With the passage of the PACT Act, Tim wants to help homeless veterans find medical care and a path back to stability. Having come near to homelessness himself because of his health, he wants to serve those less lucky than him.
GINA CANCELINO
GINA CANCELINO'S husband Joseph was a Marine who spent his entire six-month deployment in Iraq, sleeping adjacent to both a jet fuel ignited burn pit of refuse and barrels filled with burning human waste coated in lye and also ignited by jet fuel. Fourteen years after returning home, Joseph was diagnosed with a rare, aggressive form of cancer: cancer he would die from two and half years later because of his exposure to toxins from burn pits. At no time during or after his deployment was he ever notified of the potential damage to his health those burn pits could cause. No one advised early testing and intervention, something that might have saved Joseph’s life,
Following the loss of her husband and the realization that other veterans and their families could be devastated like her own, she began advocating for the PACT Act. Her ability to passionately yet articulately express her grief, sadness, and frustration over the lack of resources being applied to this growing tragedy led her to Burn Pits 360 and a new type of family. Little did she know that her advocacy and support as well as her voice at press conferences, on CNN, on radio and in newspaper interviews would be returned to her and her daughters through their deep and lasting relationships with other advocates.

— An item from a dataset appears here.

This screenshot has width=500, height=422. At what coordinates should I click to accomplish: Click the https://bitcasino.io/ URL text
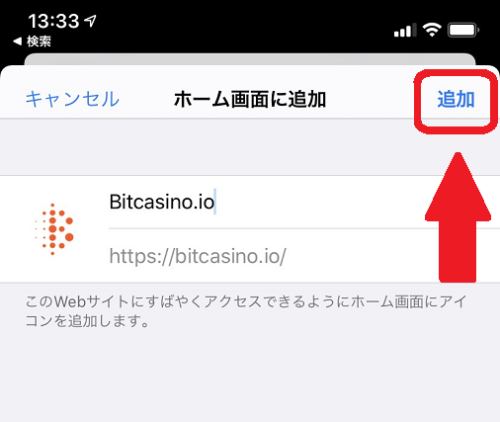[x=198, y=256]
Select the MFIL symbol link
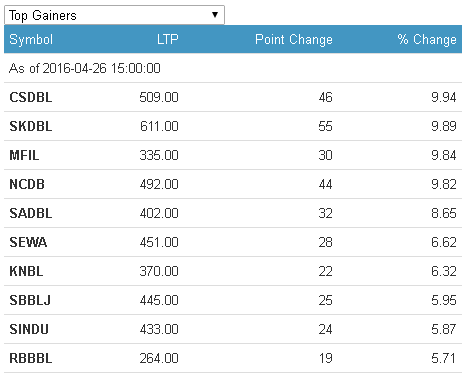Screen dimensions: 463x377 (x=24, y=155)
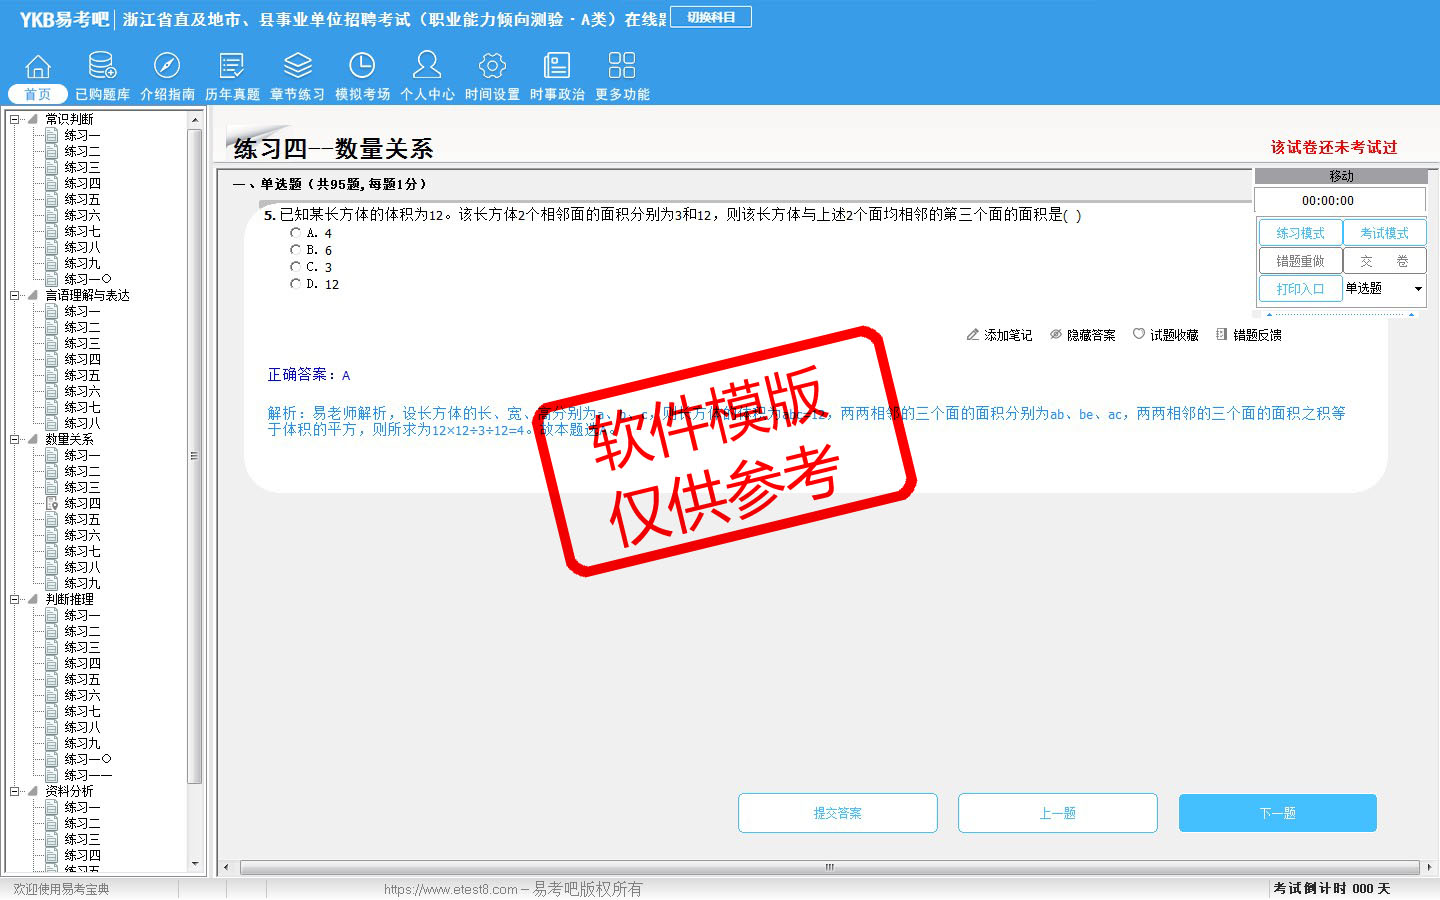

Now that the PACT Act is law, Gina and her two daughters will receive the service-connected death benefits that Joseph earned: benefits they had been denied. Gina is also focusing on the PACT Act implementation and education within the veteran and survivor communities with the hope that this knowledge will lead to early detection for some and closure for others. She is determined to spread the importance of screenings and early detection so that our veterans can have the opportunity at life that Joe was denied.